Fuzzy concepts as opposed to sharp ones are another challenge for logic and reasoning, needing the duality of ‘either/or’ with nothing smeared out in between. In fact, even ‘park’ or ‘dog’ might not be so clear; are feral dogs or wild dogs included and is Hampstead Heath a park? We could be pragmatic and use the rule-of-thumb attributed to Indiana poet James Whitcomb Riley (1849–1916), ‘When I see a bird that walks like a duck and swims like a duck and quacks like a duck, I call that bird a duck.’ So Hampstead Heath is a park; a car park is not.

One way or another, these mental processes do not generate new knowledge; they expose and perhaps distort knowledge already beneath the words being used.

Examples of Culture Shaping Understanding

To take some specific examples where different words are used to describe basically the same process. That is, the process of culture shaping reasons, of words not describing our experiences but shaping them:

Hammer and nail: Abraham Maslow said, ‘If the only tool you have is a hammer, you tend to see every problem as a nail,’ meaning the extent to which preconceptions or interpretations shape understanding or analysis, the solution shaping the problem.  

Evolution and creation paradigms: Creationists argue that God created fossils to test the Christian faith, whilst evolutionists argue that fossils were the product of sedimentary deposition. The culture of a specific community, whether creationist or evolutionist, determines how it understands the evidence rather than the evidence determining the understanding.

Policy and evidence: The (cynical) notion is that ‘evidence-based policy formulation’ is often ‘policy-based evidence formulation’, a suspicion familiar to many of us who have worked for ministries and ministers; that the interpretation of evidence precedes the gathering of it, and of course, logically speaking, there is no evidence for evidence, that would be circular, it would be a logical fallacy.

Personal construct theory: Those ways, major or minor, that individuals use to understand or organise their experiences, those dogs in the park, for example, partial or over-simplified or over-generalised explanations that help us live our lives.

We might use different words, paradigms, policies, cultures or constructs, for example, but these are all essentially the same process at work: words actively shaping experience rather than passively describing it. I admit to being on shaky ground when analysing the workings of words with words, but what choice do I have? The aim was to point out, however weakly, the difficulty that GenAI might have in conversation, translation and education.

The Principle of Linguistic Relativity

The Sapir-Whorf Hypothesis, aka the ‘principle of linguistic relativity’, is relevant here. It is the notion that language shapes thought and perception, meaning speakers of different languages may think about and experience reality differently, in mutually incomprehensible ways, and may never truly understand each other. 

The Hypothesis suggests that a language’s structure influences how its speakers conceptualise their respective worlds. In essence, it suggests that language shapes thought and perception, meaning speakers of different languages may think about and experience reality differently. The language we learn influences our cognitive processes, including our perception, categorisation of experience and even our ability to think about certain concepts. 

There are two versions. The strong version of the hypothesis proposes that language determines thought, meaning that thought is impossible without language. A provocative view, rejected mainly by linguists and cognitive scientists, but resonating with George Orwell’s idea of Newspeak, which we mention later. The weak version, proposing that language influences thought, suggests that whilst thought is not solely determined by language, it is significantly shaped by it, a more acceptable interpretation.

* INFORMATION SUPPLIED *
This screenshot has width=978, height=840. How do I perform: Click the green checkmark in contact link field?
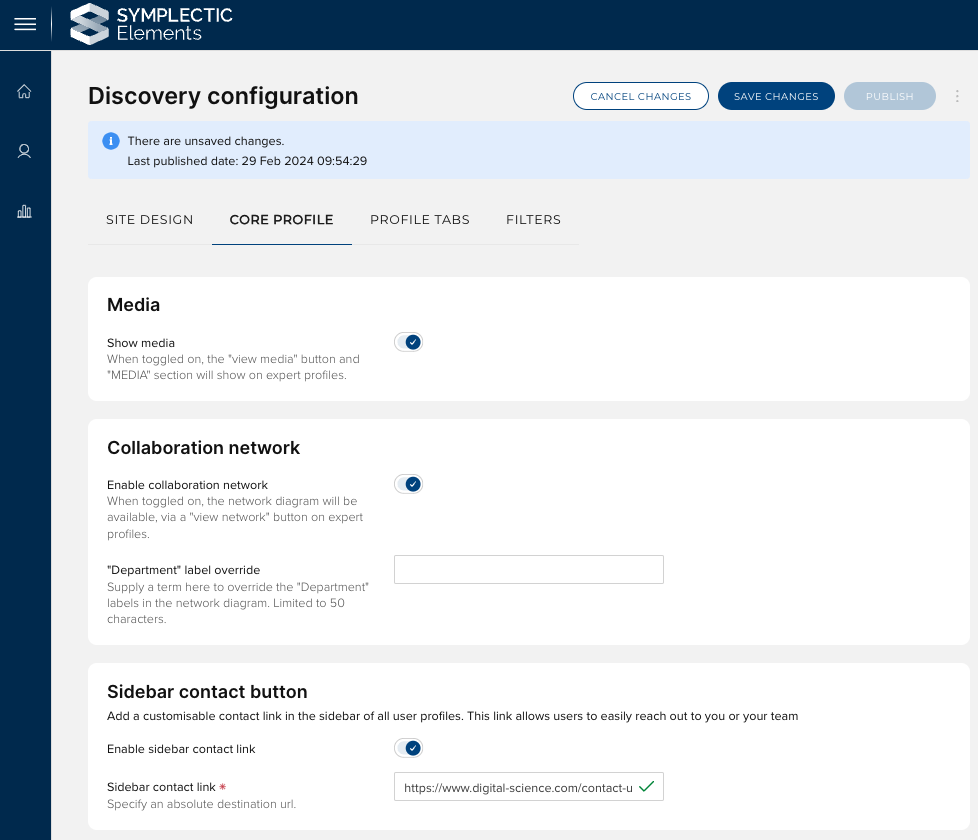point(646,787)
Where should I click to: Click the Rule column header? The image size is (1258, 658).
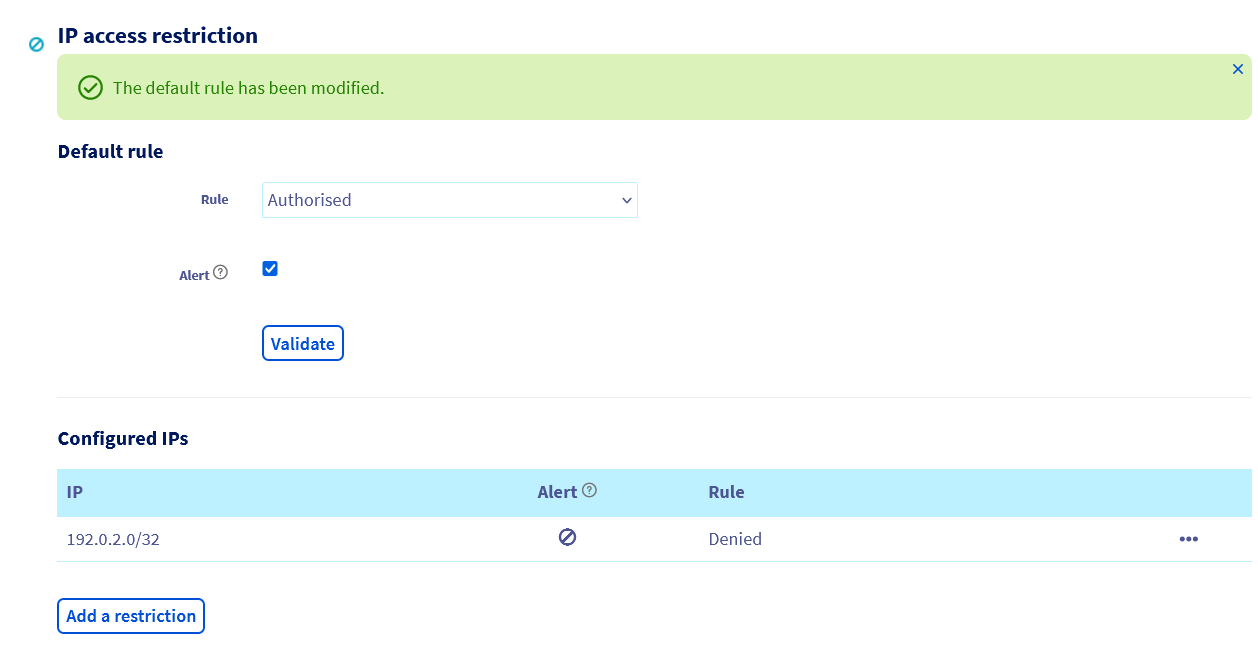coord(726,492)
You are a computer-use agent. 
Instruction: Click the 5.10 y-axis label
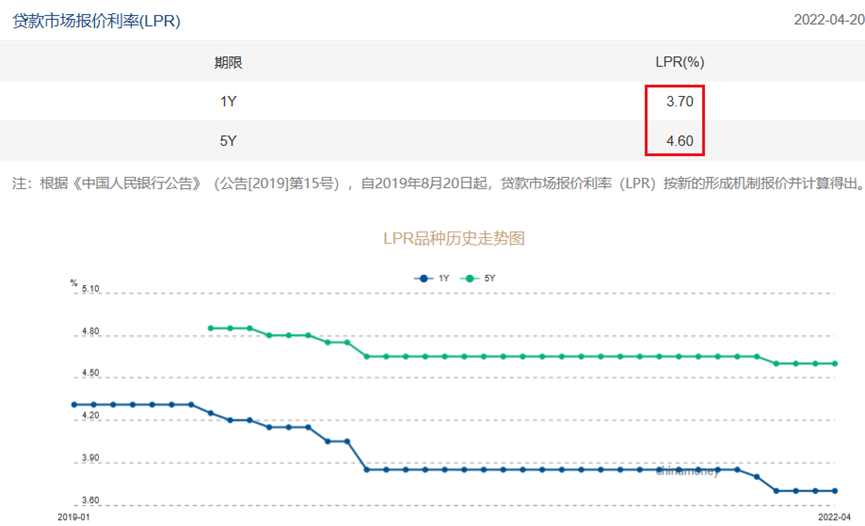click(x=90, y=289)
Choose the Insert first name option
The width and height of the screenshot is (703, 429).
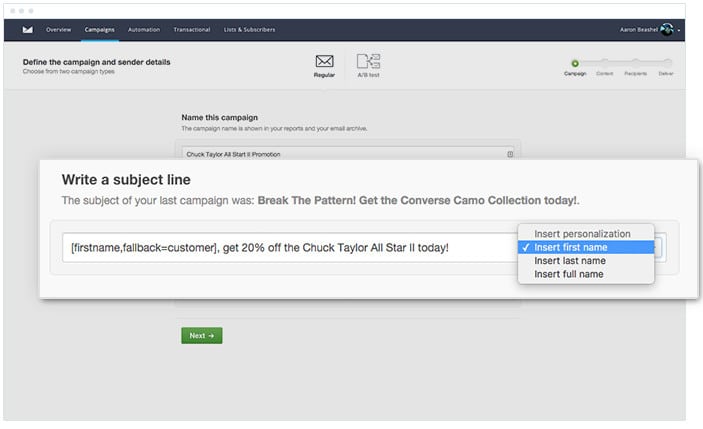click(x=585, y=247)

* INSTRUCTIONS *
1. Answer these from the passage on language and thought:
(a) Who is quoted as saying that if your only tool is a hammer, every problem looks like a nail?
(b) According to creationists, why did God create fossils?
(c) What does the strong version of the Sapir-Whorf Hypothesis propose?
2. Resume the passage on language and thought from its last sentence, keeping its voice and subject.

* EXERCISE ANSWERS *
1.
(a) Abraham Maslow.
(b) To test the Christian faith.
(c) That language determines thought, so thought is impossible without language.

2.
So we have differing vocabularies for snow in English. Languages like Inuit suggest that English speakers might have a less nuanced understanding of snow-related concepts. Secondly, some languages assign grammatical gender to objects, potentially influencing how speakers perceive those objects; meanwhile, the Chinese ideogram or character for ‘happiness’ was derived from ‘woman in house’, an interesting trajectory from the concrete to the abstract.

The point about Orwell is that the appendix in his novel ‘1984’ describes a political system that, by eliminating problematic or challenging words from its language, Newspeak, eliminates problematic or challenging thoughts from the population, suggesting again that the possibility that language can shape culture (or society in this case), or Orwell thought so. Any resonance with current concerns about political and corporate influence on the news media is, of course, purely coincidental.

Cultural Dimensions and the Definition of ‘Culture’

At some point, we ought to introduce ‘cultural dimensions’ and Geert Hofstede’s work, among others, as much of this piece mentions or implies culture as a fundamental mechanism in shaping language. Being abstract, we can only define ‘culture’ using either metaphors or other abstractions, so we will settle for something simple, ‘the way we do things around here’, ‘here’ being our society, our friends, our organisation, our profession or wherever else a group of people have shared values.

Cultures are obviously different from each other; ‘cultural dimensions’, based on Hofstede’s work, are a tool for describing in what respects and by how much they differ. So we might say that some cultures are risk-taking, others risk-averse; some are consensual, others authoritarian; some take the long view, others the short one; some are individualistic or even selfish, others communal and collectivist, and so on, giving us scales by which to calibrate different cultures. 

So these are alternative perspectives, language and conversation shaping culture and thought, and the opposite, culture and thought shaping conversation and language, or perhaps a dynamic between the two.

Culture, Reasoning and the Diffusion of Innovations

If we are to use language to reason, question, analyse, judge, evaluate and critique, rather than merely locate the cat, then we have to recognise how language is shaped by culture. This may be national culture, regional culture, gender culture, class culture, generational culture, ethnic culture, or indeed a mixture of all of these, as they still shape language.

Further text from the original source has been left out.